Exercise » Update the lines below so that every "dropdown" becomes "drop-down", leaving everything else unchanged.
--- START OF Excerpted data ---
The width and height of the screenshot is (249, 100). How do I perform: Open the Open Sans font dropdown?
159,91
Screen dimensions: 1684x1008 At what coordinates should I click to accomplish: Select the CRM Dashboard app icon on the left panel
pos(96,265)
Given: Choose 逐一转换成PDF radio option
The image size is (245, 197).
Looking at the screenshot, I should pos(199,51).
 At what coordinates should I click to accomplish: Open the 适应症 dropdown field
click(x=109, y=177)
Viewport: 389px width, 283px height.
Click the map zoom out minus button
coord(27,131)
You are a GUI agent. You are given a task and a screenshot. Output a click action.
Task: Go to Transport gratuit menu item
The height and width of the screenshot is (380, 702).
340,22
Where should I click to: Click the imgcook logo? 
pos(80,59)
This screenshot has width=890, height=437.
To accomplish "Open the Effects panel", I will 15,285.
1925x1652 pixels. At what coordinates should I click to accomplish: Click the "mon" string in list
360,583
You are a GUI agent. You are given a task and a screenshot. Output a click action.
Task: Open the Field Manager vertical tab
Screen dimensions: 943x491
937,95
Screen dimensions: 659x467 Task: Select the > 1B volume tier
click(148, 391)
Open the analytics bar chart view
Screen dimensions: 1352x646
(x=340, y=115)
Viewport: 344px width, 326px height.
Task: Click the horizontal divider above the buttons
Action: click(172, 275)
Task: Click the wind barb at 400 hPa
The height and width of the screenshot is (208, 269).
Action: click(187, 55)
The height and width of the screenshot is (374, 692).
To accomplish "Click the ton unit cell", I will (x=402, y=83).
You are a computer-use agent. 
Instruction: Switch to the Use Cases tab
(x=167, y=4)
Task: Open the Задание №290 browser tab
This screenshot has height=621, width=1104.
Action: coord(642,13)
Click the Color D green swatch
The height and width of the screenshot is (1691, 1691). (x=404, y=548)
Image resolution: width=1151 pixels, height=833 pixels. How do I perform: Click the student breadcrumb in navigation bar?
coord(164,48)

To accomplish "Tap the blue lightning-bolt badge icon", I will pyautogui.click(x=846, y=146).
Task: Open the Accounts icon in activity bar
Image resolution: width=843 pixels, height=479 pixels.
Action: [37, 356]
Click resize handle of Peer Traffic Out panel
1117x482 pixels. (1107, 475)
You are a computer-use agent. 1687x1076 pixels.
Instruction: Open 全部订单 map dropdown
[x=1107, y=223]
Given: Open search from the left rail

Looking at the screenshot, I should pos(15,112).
--- END OF Excerpted data ---
Expected output »
The width and height of the screenshot is (249, 100). How do I perform: Open the Open Sans font drop-down?
159,91
Screen dimensions: 1684x1008 At what coordinates should I click to accomplish: Select the CRM Dashboard app icon on the left panel
pos(96,265)
Given: Choose 逐一转换成PDF radio option
The image size is (245, 197).
Looking at the screenshot, I should pos(199,51).
 At what coordinates should I click to accomplish: Open the 适应症 drop-down field
click(x=109, y=177)
Viewport: 389px width, 283px height.
Click the map zoom out minus button
coord(27,131)
You are a GUI agent. You are given a task and a screenshot. Output a click action.
Task: Go to Transport gratuit menu item
The height and width of the screenshot is (380, 702).
340,22
Where should I click to: Click the imgcook logo? 
pos(80,59)
This screenshot has width=890, height=437.
To accomplish "Open the Effects panel", I will 15,285.
1925x1652 pixels. At what coordinates should I click to accomplish: Click the "mon" string in list
360,583
You are a GUI agent. You are given a task and a screenshot. Output a click action.
Task: Open the Field Manager vertical tab
Screen dimensions: 943x491
937,95
Screen dimensions: 659x467 Task: Select the > 1B volume tier
click(148, 391)
Open the analytics bar chart view
Screen dimensions: 1352x646
(x=340, y=115)
Viewport: 344px width, 326px height.
Task: Click the horizontal divider above the buttons
Action: click(172, 275)
Task: Click the wind barb at 400 hPa
The height and width of the screenshot is (208, 269).
Action: click(187, 55)
The height and width of the screenshot is (374, 692).
To accomplish "Click the ton unit cell", I will (x=402, y=83).
You are a computer-use agent. 
Instruction: Switch to the Use Cases tab
(x=167, y=4)
Task: Open the Задание №290 browser tab
This screenshot has height=621, width=1104.
Action: coord(642,13)
Click the Color D green swatch
The height and width of the screenshot is (1691, 1691). (x=404, y=548)
Image resolution: width=1151 pixels, height=833 pixels. How do I perform: Click the student breadcrumb in navigation bar?
coord(164,48)

To accomplish "Tap the blue lightning-bolt badge icon", I will pyautogui.click(x=846, y=146).
Task: Open the Accounts icon in activity bar
Image resolution: width=843 pixels, height=479 pixels.
Action: [37, 356]
Click resize handle of Peer Traffic Out panel
1117x482 pixels. (1107, 475)
You are a computer-use agent. 1687x1076 pixels.
Instruction: Open 全部订单 map drop-down
[x=1107, y=223]
Given: Open search from the left rail

Looking at the screenshot, I should pos(15,112).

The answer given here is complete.